На лужнецкой набережной мы оказались больше чем через час. Устало передвигаясь после марш-броска по парковой аллее к стадиону, мы слышали шум стадиона. Такой непривычный в царившей в пустеющем городе тишине. Но такой отрадный.

Вместо системы громкоговорителей стюарты в военной форме оповещали прибывающих по мегафонам. На стадионе, насколько мне удалось узнать работали все сектора, и я потащил Ольгу за собой в любимый "А".

Как в прежние времена, нас обстучали по карманам и пропустили через неработающую рамку металлодетектора внутрь подтрибунных помещений. Народ был. И немало! Рядом с выходом на "А8" отец, склонившись, повязывал ребенку шарф "Россия". А подле их ожидала мама, держа за руку забавную девчонку лет четырех-пяти.

– Ты посмотри, – я кивнул Оле на них. – Это же просто здорово!

Никаких билетов на матч не требовалось. Играли сборные московских клубов в нейтральных формах двух разных цветов. Без электричества. Без затрат на подготовку. Без гонораров.
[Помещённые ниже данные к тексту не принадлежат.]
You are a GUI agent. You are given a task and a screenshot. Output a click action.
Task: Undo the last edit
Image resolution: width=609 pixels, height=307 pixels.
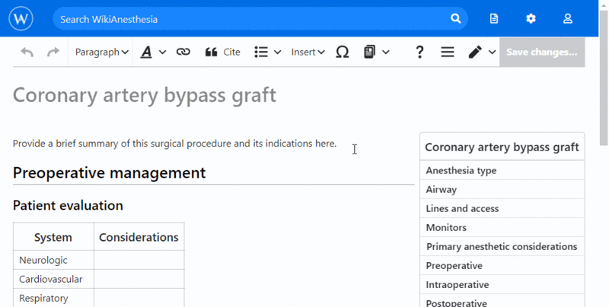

Просто собрались и вышли те, кто смог. Не ради спортивного азарта, а вопреки витающему фатализму. И не важно, кто победит. И не важно, за кого болеть. Это вызов и всё тут. Судейская бригада в полном составе. Тренеры и запасные в отведённых для того зонах.

Народу пришло почти полстадиона. Тысяч сорок, не меньше. Кто один, кто с друзьями или родными. Объединённые интересом клубные болельщики, отказались от традиционных поношений в адрес нелюбимых игроков других команд. Своих хвалили, пели им песни. Всё как водится. Но без войны, без провокаций. На "В" колыхались красно-белые полотна. На "D" красно-синие. И символичнее всего потухшее табло без электричества. А важен ли счёт?